**Task directions:** Retype only what runs from the line with "You are a GUI" through the end of the entries, exactly and in full, but omit any picture you find.

**Saved entries:**
╔══

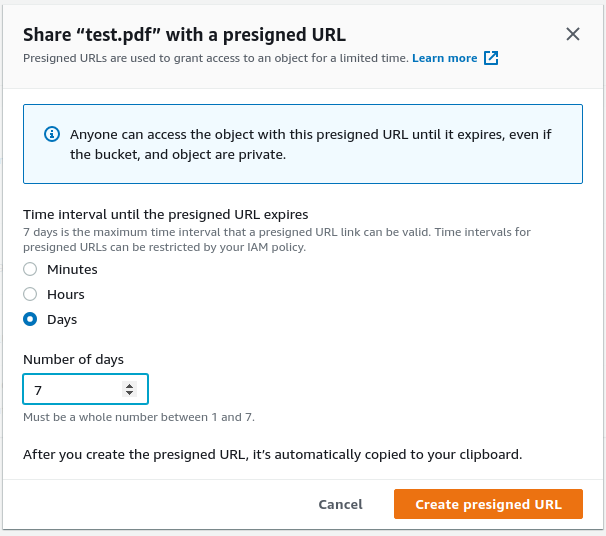Increase number of days with up arrow
Screen dimensions: 606x536
pyautogui.click(x=128, y=384)
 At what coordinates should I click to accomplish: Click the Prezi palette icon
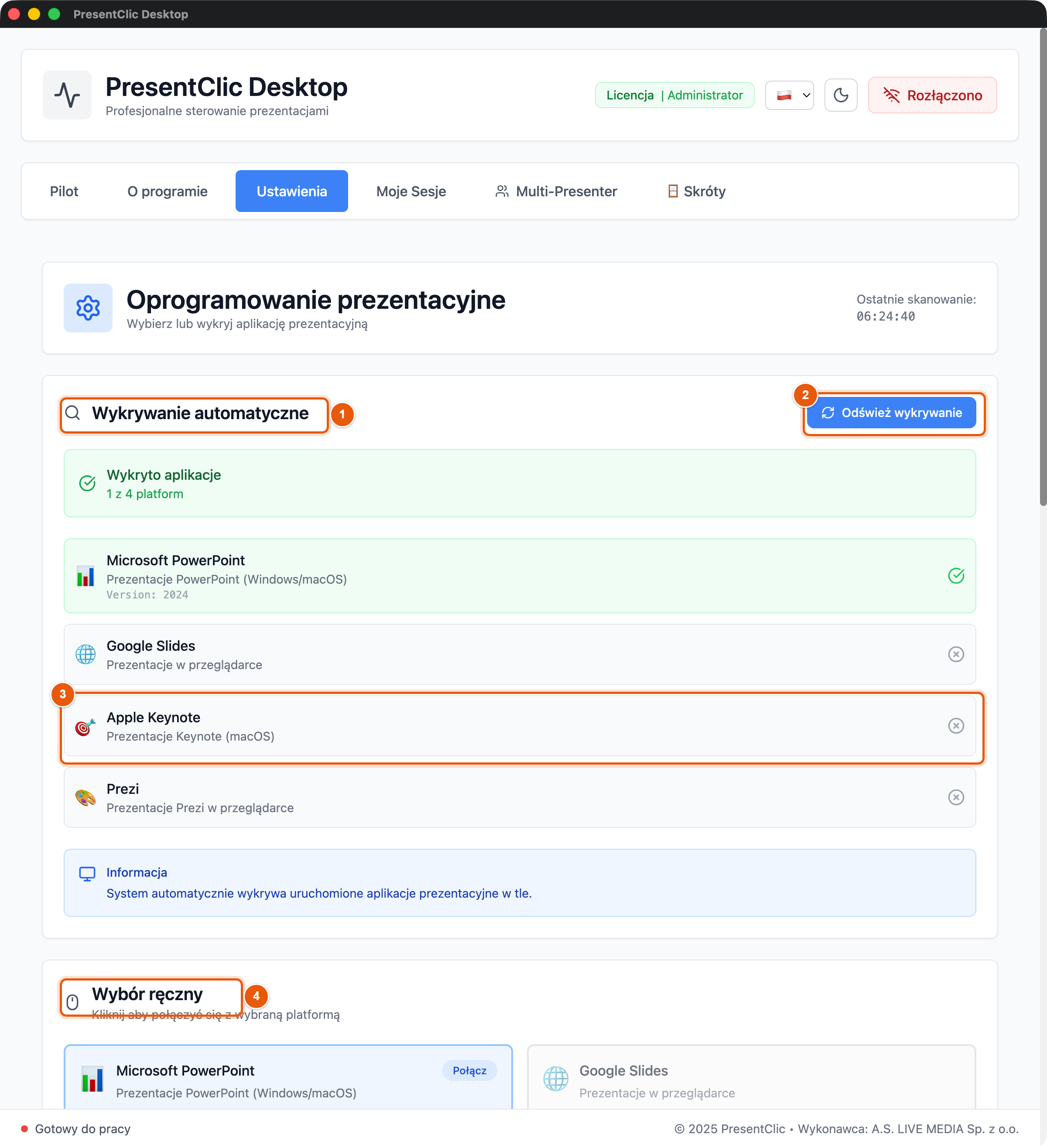click(x=86, y=798)
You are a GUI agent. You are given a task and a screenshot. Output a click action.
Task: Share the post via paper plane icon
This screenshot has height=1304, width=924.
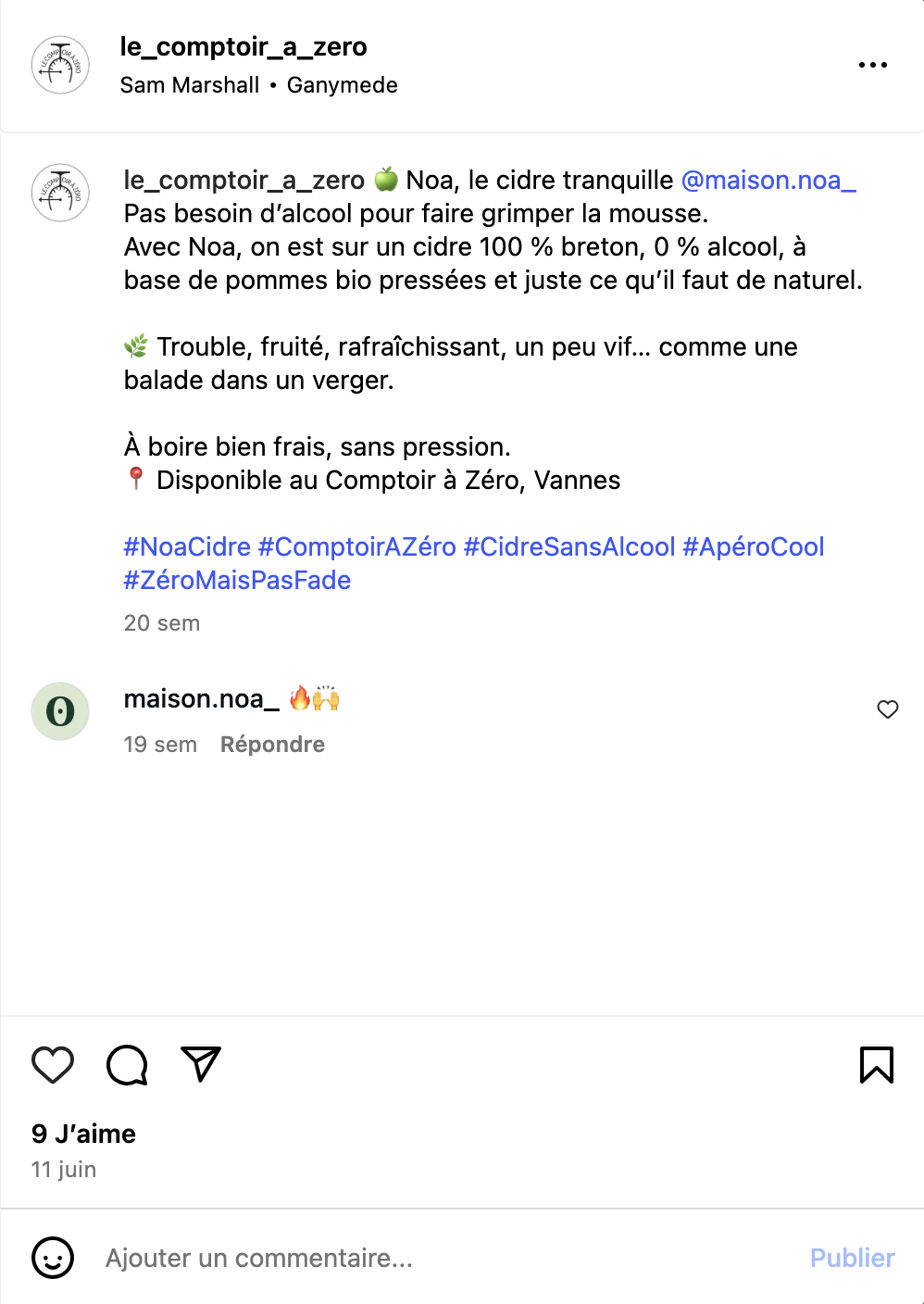(x=201, y=1064)

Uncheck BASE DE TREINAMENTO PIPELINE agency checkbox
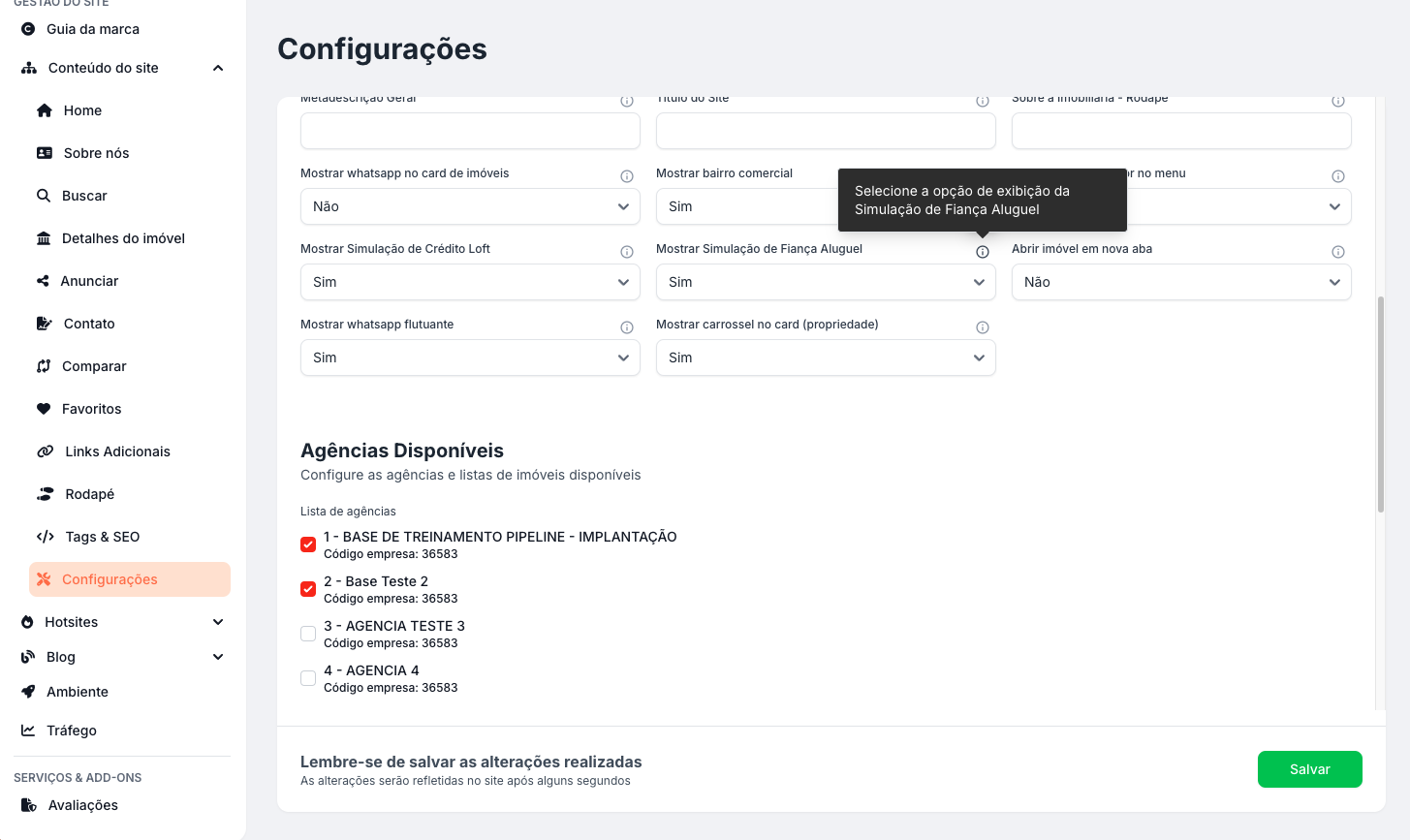click(x=308, y=544)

╚══

**Solved exercise:**
You are a GUI agent. You are given a task and a screenshot. Output a click action.
Task: Share the post via paper plane icon
This screenshot has height=1304, width=924.
(x=201, y=1064)

Uncheck BASE DE TREINAMENTO PIPELINE agency checkbox
click(x=308, y=544)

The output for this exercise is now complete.